**About this task:** Copy out the data below, swapping "Describe" for "Identify" everywhere it occurs and leaving everything else unchanged.

[Start of section]

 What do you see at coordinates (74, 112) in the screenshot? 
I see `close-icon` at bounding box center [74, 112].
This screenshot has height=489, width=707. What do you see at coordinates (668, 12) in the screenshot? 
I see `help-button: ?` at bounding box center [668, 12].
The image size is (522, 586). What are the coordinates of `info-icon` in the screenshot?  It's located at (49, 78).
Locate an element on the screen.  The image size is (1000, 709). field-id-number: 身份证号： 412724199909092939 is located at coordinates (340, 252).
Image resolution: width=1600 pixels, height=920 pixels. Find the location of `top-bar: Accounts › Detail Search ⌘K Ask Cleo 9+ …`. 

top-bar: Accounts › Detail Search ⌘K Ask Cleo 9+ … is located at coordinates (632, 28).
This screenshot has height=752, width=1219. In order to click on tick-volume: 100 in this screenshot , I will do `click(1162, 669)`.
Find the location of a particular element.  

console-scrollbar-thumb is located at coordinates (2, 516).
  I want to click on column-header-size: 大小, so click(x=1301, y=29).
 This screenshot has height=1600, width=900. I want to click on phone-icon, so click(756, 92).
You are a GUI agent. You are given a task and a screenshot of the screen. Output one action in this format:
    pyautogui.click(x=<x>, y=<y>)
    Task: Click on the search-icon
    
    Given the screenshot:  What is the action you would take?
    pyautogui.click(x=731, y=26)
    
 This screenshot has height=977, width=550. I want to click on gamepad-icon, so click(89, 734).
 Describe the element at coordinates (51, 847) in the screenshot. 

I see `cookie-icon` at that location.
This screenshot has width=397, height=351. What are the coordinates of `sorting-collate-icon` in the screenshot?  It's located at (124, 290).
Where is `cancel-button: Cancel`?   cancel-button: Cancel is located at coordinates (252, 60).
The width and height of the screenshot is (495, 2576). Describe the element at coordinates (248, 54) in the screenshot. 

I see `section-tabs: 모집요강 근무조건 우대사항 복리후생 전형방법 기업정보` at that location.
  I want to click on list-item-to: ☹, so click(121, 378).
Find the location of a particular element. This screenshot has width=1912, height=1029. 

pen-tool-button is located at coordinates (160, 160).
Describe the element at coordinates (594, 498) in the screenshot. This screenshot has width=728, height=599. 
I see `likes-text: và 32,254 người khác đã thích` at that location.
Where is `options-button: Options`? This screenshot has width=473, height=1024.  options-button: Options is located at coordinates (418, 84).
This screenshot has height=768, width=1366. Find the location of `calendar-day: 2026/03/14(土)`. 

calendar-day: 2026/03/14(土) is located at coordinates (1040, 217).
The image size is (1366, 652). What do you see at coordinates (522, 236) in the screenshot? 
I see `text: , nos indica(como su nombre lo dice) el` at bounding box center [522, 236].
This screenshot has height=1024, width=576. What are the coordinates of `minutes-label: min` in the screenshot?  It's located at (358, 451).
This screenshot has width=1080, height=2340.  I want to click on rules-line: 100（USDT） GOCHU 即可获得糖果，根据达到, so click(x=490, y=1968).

[End of section]

**Output of the exercise:**
 What do you see at coordinates (74, 112) in the screenshot? 
I see `close-icon` at bounding box center [74, 112].
This screenshot has height=489, width=707. What do you see at coordinates (668, 12) in the screenshot? 
I see `help-button: ?` at bounding box center [668, 12].
The image size is (522, 586). What are the coordinates of `info-icon` in the screenshot?  It's located at (49, 78).
Locate an element on the screen.  The image size is (1000, 709). field-id-number: 身份证号： 412724199909092939 is located at coordinates (340, 252).
Image resolution: width=1600 pixels, height=920 pixels. Find the location of `top-bar: Accounts › Detail Search ⌘K Ask Cleo 9+ …`. 

top-bar: Accounts › Detail Search ⌘K Ask Cleo 9+ … is located at coordinates (632, 28).
This screenshot has height=752, width=1219. In order to click on tick-volume: 100 in this screenshot , I will do `click(1162, 669)`.
Find the location of a particular element.  

console-scrollbar-thumb is located at coordinates (2, 516).
  I want to click on column-header-size: 大小, so click(x=1301, y=29).
 This screenshot has height=1600, width=900. I want to click on phone-icon, so click(756, 92).
You are a GUI agent. You are given a task and a screenshot of the screen. Output one action in this format:
    pyautogui.click(x=<x>, y=<y>)
    Task: Click on the search-icon
    
    Given the screenshot:  What is the action you would take?
    pyautogui.click(x=731, y=26)
    
 This screenshot has height=977, width=550. I want to click on gamepad-icon, so click(89, 734).
 Identify the element at coordinates (51, 847) in the screenshot. 

I see `cookie-icon` at that location.
This screenshot has width=397, height=351. What are the coordinates of `sorting-collate-icon` in the screenshot?  It's located at (124, 290).
Where is `cancel-button: Cancel`?   cancel-button: Cancel is located at coordinates (252, 60).
The width and height of the screenshot is (495, 2576). Identify the element at coordinates (248, 54) in the screenshot. 

I see `section-tabs: 모집요강 근무조건 우대사항 복리후생 전형방법 기업정보` at that location.
  I want to click on list-item-to: ☹, so click(121, 378).
Find the location of a particular element. This screenshot has width=1912, height=1029. 

pen-tool-button is located at coordinates (160, 160).
Identify the element at coordinates (594, 498) in the screenshot. This screenshot has width=728, height=599. 
I see `likes-text: và 32,254 người khác đã thích` at that location.
Where is `options-button: Options`? This screenshot has width=473, height=1024.  options-button: Options is located at coordinates (418, 84).
This screenshot has height=768, width=1366. Find the location of `calendar-day: 2026/03/14(土)`. 

calendar-day: 2026/03/14(土) is located at coordinates (1040, 217).
The image size is (1366, 652). What do you see at coordinates (522, 236) in the screenshot? 
I see `text: , nos indica(como su nombre lo dice) el` at bounding box center [522, 236].
This screenshot has height=1024, width=576. What are the coordinates of `minutes-label: min` in the screenshot?  It's located at (358, 451).
This screenshot has width=1080, height=2340.  I want to click on rules-line: 100（USDT） GOCHU 即可获得糖果，根据达到, so click(x=490, y=1968).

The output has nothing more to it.